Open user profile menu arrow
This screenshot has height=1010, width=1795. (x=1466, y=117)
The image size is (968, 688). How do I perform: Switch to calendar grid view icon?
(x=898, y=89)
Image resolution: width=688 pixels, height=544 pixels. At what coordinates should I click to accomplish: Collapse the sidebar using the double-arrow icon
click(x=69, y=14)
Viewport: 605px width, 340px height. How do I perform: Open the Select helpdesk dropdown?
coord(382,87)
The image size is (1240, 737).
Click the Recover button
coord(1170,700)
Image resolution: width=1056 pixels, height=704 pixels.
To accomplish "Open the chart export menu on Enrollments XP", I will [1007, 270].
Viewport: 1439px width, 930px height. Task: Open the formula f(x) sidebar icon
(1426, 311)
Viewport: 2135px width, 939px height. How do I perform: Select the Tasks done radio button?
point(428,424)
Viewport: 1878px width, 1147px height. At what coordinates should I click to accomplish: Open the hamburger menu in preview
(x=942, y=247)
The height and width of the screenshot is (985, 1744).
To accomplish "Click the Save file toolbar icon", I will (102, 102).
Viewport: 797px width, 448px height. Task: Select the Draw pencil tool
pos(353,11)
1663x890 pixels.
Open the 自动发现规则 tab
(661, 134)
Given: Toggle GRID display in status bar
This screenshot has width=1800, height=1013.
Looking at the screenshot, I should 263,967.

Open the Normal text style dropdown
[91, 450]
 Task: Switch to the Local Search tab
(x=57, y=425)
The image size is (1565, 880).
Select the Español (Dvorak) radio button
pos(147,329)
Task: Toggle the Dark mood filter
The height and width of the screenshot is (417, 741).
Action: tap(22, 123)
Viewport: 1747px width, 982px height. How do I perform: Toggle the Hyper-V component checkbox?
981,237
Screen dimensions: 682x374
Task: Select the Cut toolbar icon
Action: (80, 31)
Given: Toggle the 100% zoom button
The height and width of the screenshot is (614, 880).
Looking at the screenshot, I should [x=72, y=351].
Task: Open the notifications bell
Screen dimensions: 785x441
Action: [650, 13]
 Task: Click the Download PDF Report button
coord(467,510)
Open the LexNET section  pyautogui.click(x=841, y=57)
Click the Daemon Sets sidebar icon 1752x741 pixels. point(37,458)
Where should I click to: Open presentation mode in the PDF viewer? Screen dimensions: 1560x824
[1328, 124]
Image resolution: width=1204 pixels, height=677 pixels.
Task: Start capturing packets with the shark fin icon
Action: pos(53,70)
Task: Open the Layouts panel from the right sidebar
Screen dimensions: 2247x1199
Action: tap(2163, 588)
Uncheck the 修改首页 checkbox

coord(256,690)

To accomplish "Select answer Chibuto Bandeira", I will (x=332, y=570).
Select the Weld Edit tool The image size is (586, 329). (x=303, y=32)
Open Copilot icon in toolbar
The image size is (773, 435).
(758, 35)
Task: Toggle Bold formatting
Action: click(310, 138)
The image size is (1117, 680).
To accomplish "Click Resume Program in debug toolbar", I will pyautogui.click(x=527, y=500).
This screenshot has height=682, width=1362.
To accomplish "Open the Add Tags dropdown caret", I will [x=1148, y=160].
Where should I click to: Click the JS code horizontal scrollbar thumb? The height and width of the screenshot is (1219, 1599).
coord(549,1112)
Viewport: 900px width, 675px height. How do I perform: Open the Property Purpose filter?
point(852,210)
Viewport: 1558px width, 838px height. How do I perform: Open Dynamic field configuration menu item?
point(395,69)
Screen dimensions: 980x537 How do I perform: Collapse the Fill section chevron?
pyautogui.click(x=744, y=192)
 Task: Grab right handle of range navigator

______________________________

*Exercise instructions:* Which lines of the data include "will"? Copy each of them.

*Written answer:*
To accomplish "Open the chart export menu on Enrollments XP", I will [1007, 270].
To accomplish "Click the Save file toolbar icon", I will (102, 102).
To accomplish "Select answer Chibuto Bandeira", I will (x=332, y=570).
To accomplish "Click Resume Program in debug toolbar", I will pyautogui.click(x=527, y=500).
To accomplish "Open the Add Tags dropdown caret", I will [x=1148, y=160].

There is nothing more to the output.